Saturday, Apr 19, 2014
Damara Hutchins

Alternative transport includes walking


Published:

My family had to go to Washington State this summer and we had to do it on as much of a budget as we could. We had to go because my best friend, Cozette, and her family will be moving to Minnesota next year. She is my big draw to visit.

The budget is obvious because plane tickets for a family of four was enough to make our brains hurt. One way we saved money was by not renting a car.

This sounded fabulous until the first night we arrived at Sea-Tac Airport. We wanted to spend 2 nights in Seattle before travelling to the Olympia area where we'd be staying with my bestie and her family. They were meeting us in Seattle, but not until the next day.

My reasonable husband said we should spend the first night near Sea-Tac since we didn't have transportation, but I decided we should be in Seattle so we could wake up and begin exploring immediately. Besides, Sea-Tac has that light rail system that takes you right into Seattle.

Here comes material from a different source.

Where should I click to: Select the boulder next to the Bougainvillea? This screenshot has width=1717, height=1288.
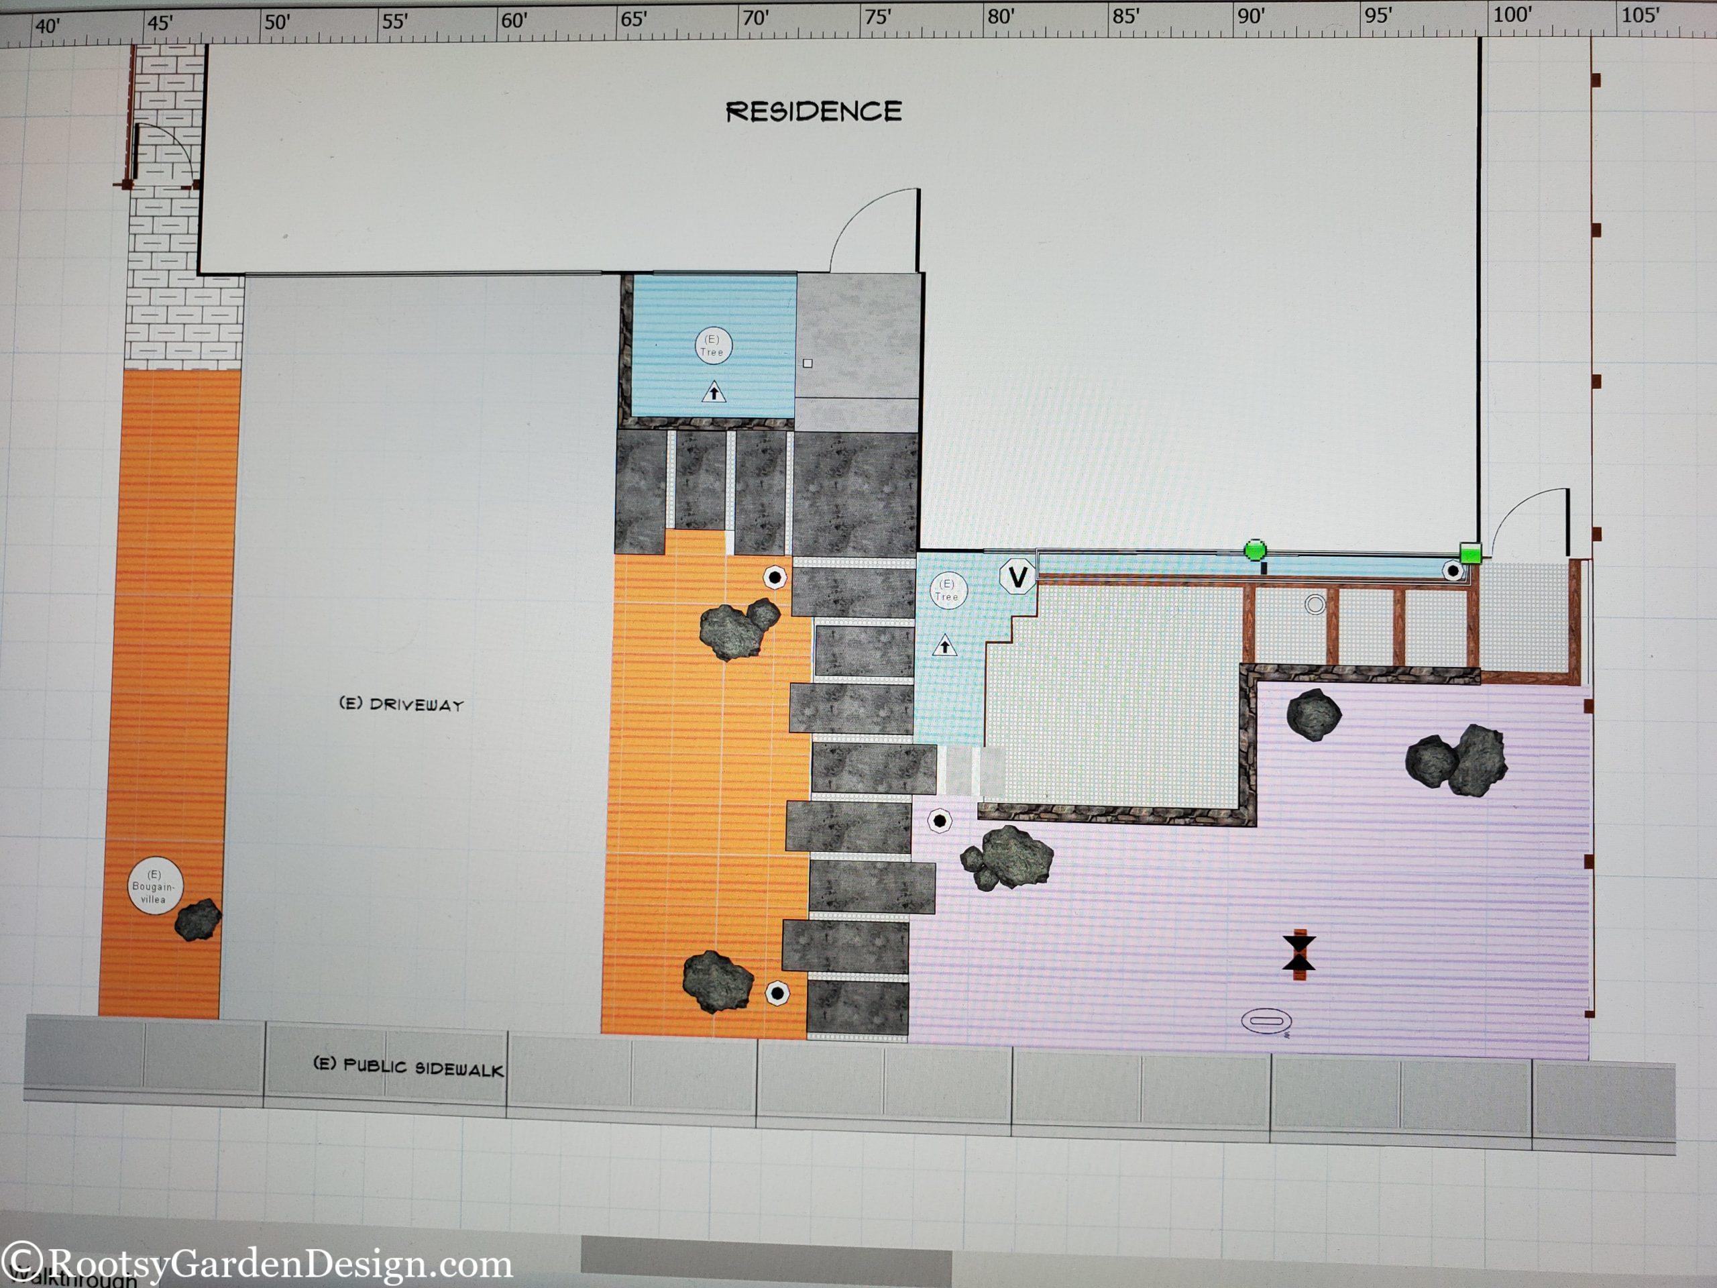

Carting all of our belongings through a parking garage to the light rail terminal was tedious at best, but when my daughter wasn't able to roll her own luggage anymore due to the sudden dysfunction of her arms, it was intolerable.

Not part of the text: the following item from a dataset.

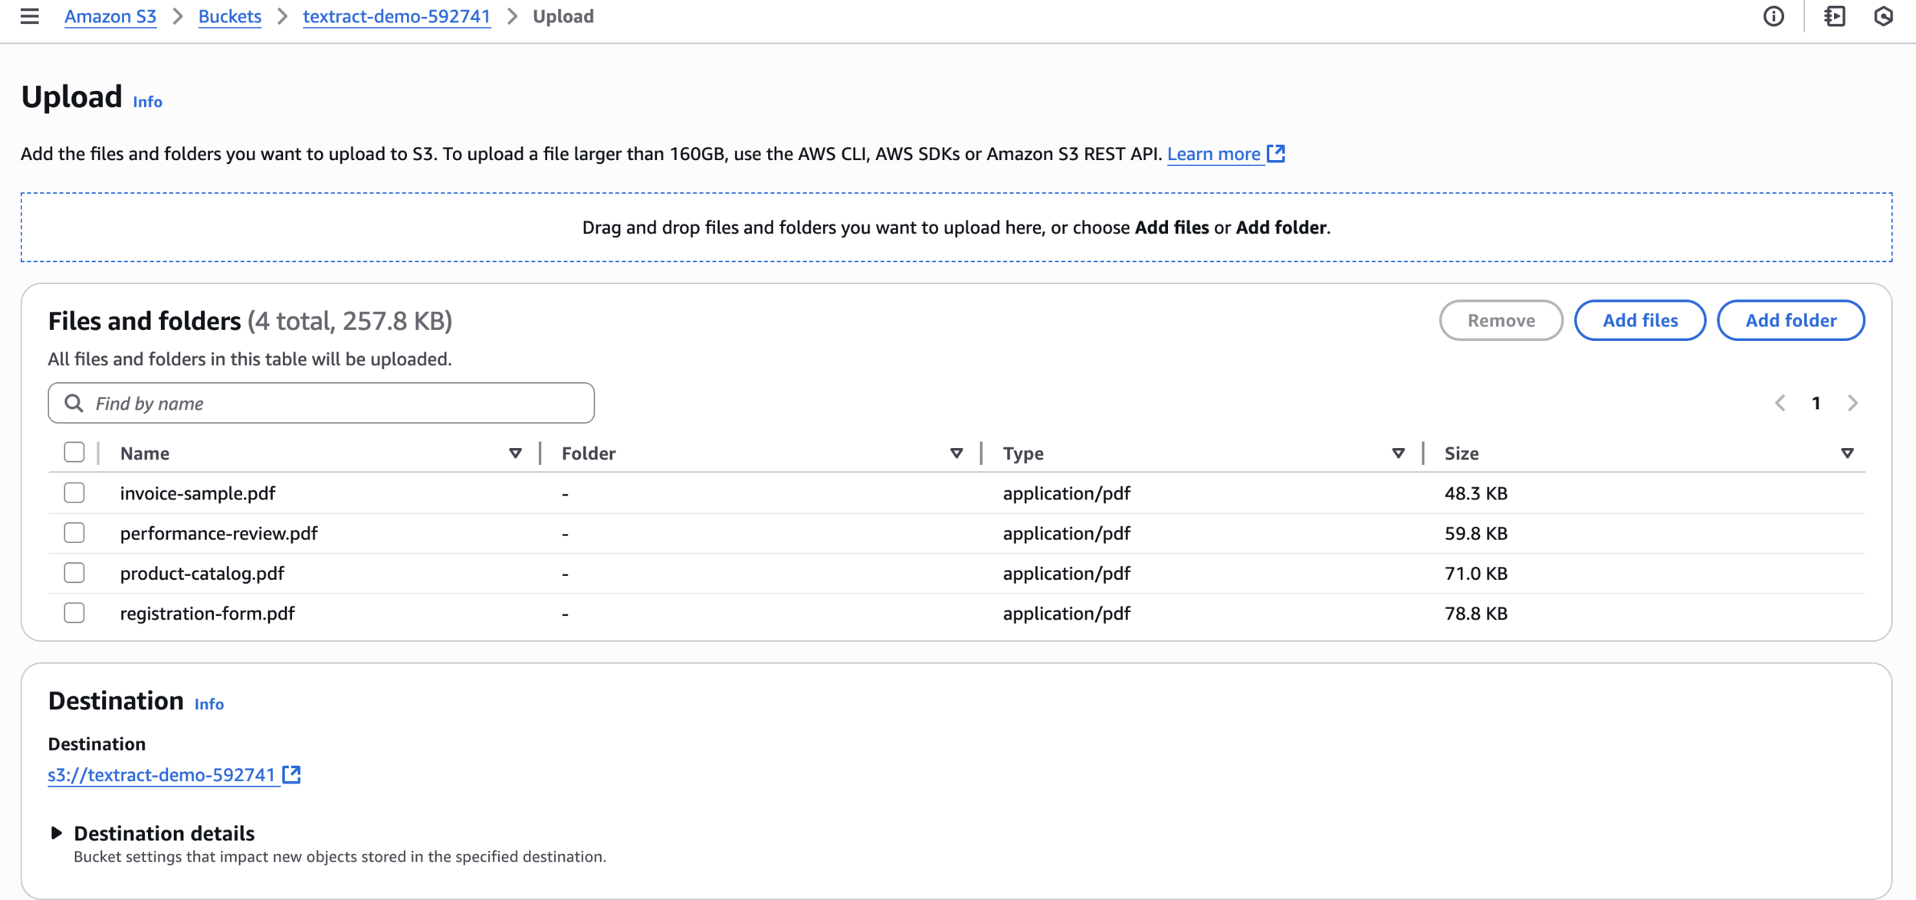Focus the Find by name search box

pos(322,403)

It became clear where luggage got its name, because you have to lug it around. I felt like Quasimodo going up the Cathedral steps only I was on flat ground.

Once we got to the light rail station at Sea-Tac, we realized that, having followed the signs pointing the way, we had gone almost in a complete circle from the point at which we had entered the garage. Why? Because the gap in between was the point where the cars drove in. Had we known, we would've risked it for the short-cut.

Riding the rail was fun mostly because it was free. That's right, we somehow escaped being charged. I'm not sure how we managed that one.

When we hit Seattle, we had to change over to the monorail that would take us to the Space Needle.

Keep in mind during this entire journey, my children were burning my insides with a level of annoyance so great and powerful, I think they must have been taking private lessons in their free time. I kept promising myself things I would do to them if they kept whining. Maybe I was just being a bit short tempered, but my husband was a real trooper.

We rode the monorail and got off at the final and only stop. The kids were excited and happy. Now we just had to walk to the hotel.

There was a cab. "Honey. Let's take the cab! It will be so cheap to hop in and take it! It has to be close!" I plead with my hubby, perhaps sounding a little whiny myself.

"Okay, honey. Hey! We are going to the Travelodge!"

The cab driver laughed. "Why would you get in just to get out again? It is just behind that building over there!"

My world collapsed because I saw that "over there" was like a block and a half. I was wearing flip flops because I'm from Florida and I never learn.

We trudged down the sidewalk with me bringing up the rear, almost in tears. The sidewalk was bumpy and a vagrant looked somewhat interested in our things, but we made it.